PROBLEM TO SOLVE:
Only an exact repetition of the lines from the one holding "Given: Enable 'Generate" to the end of the data is wanted, with pictures left out.
INPUT FOR THIS TASK below:
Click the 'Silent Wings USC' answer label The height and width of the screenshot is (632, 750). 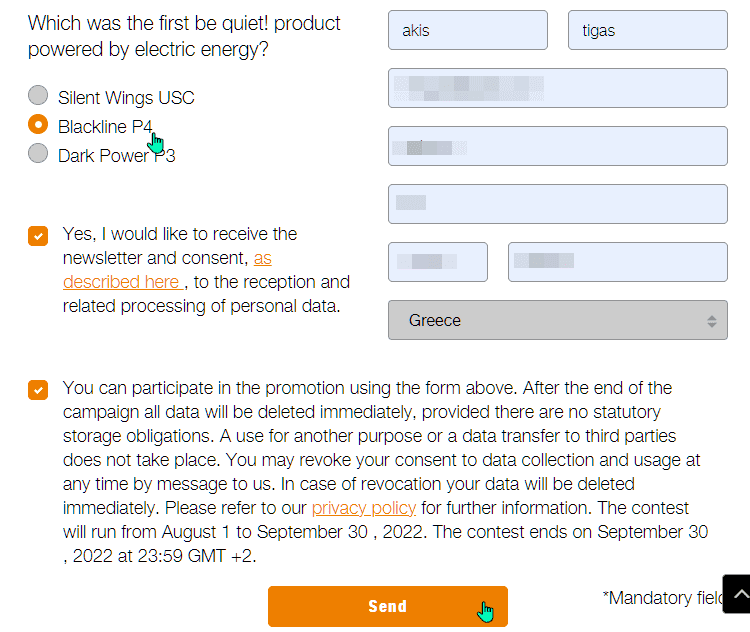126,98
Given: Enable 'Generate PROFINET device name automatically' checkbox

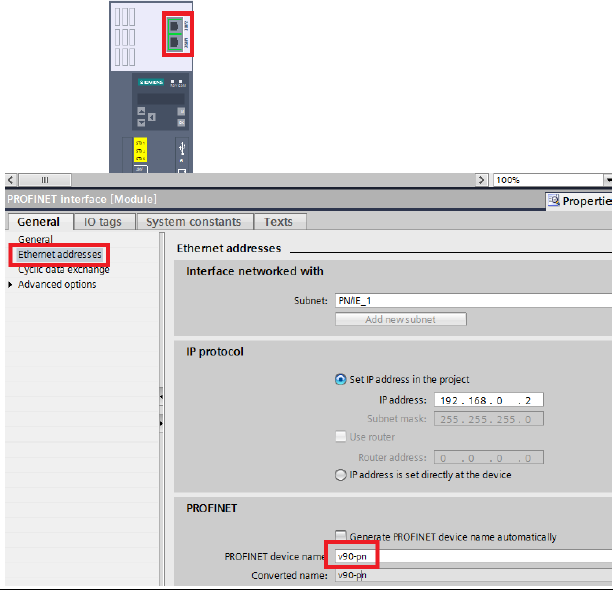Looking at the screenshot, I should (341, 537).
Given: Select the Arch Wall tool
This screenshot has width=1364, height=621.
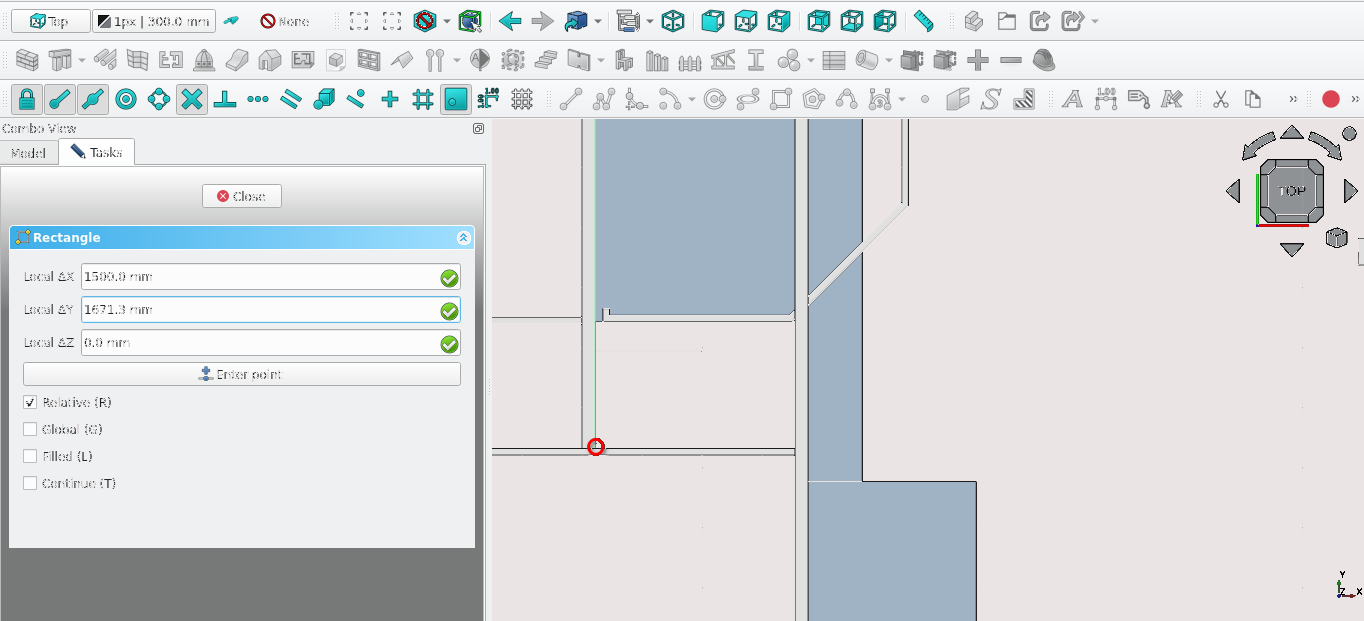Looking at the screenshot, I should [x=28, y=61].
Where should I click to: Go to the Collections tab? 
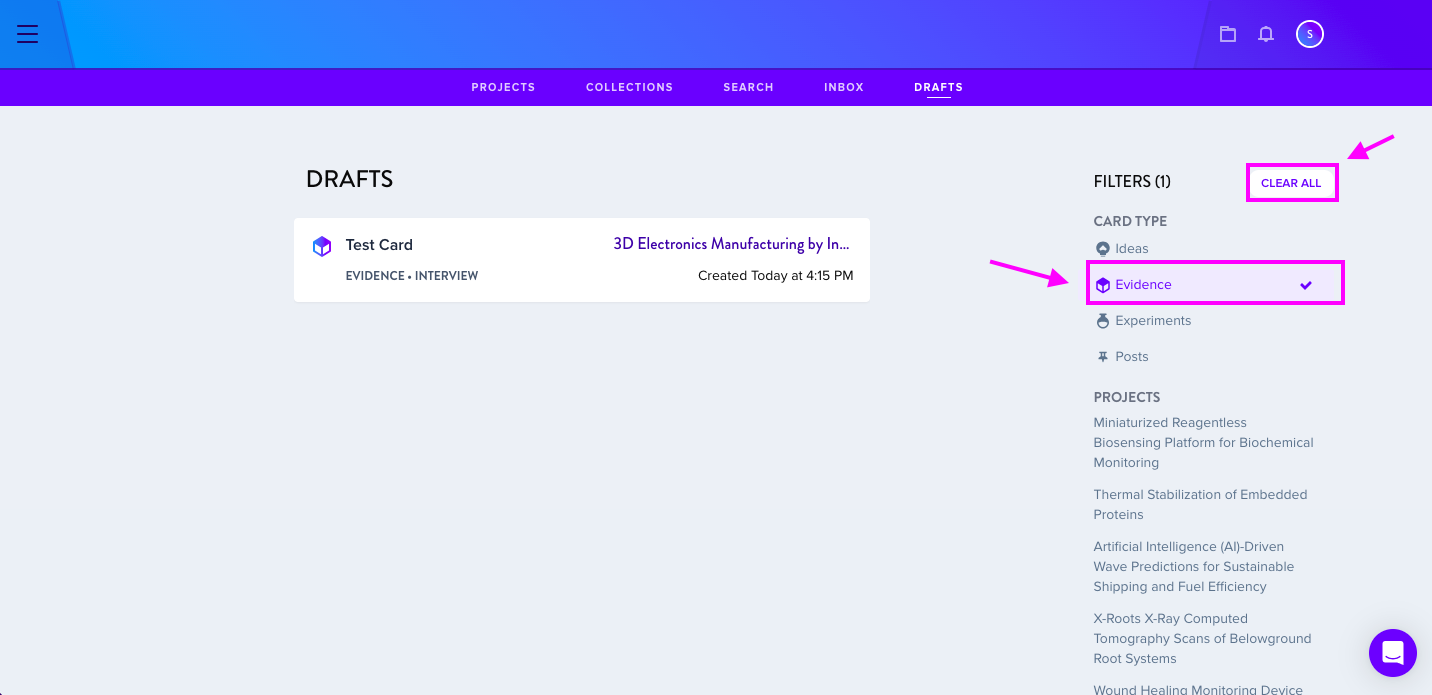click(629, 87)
End of INPUT FOR THIS TASK.
SOLUTION FOR THIS TASK:
Given: Enable 'Generate PROFINET device name automatically' checkbox

Looking at the screenshot, I should (341, 537).
Given: Select the Arch Wall tool
This screenshot has width=1364, height=621.
Looking at the screenshot, I should [x=28, y=61].
Where should I click to: Go to the Collections tab? 
click(629, 87)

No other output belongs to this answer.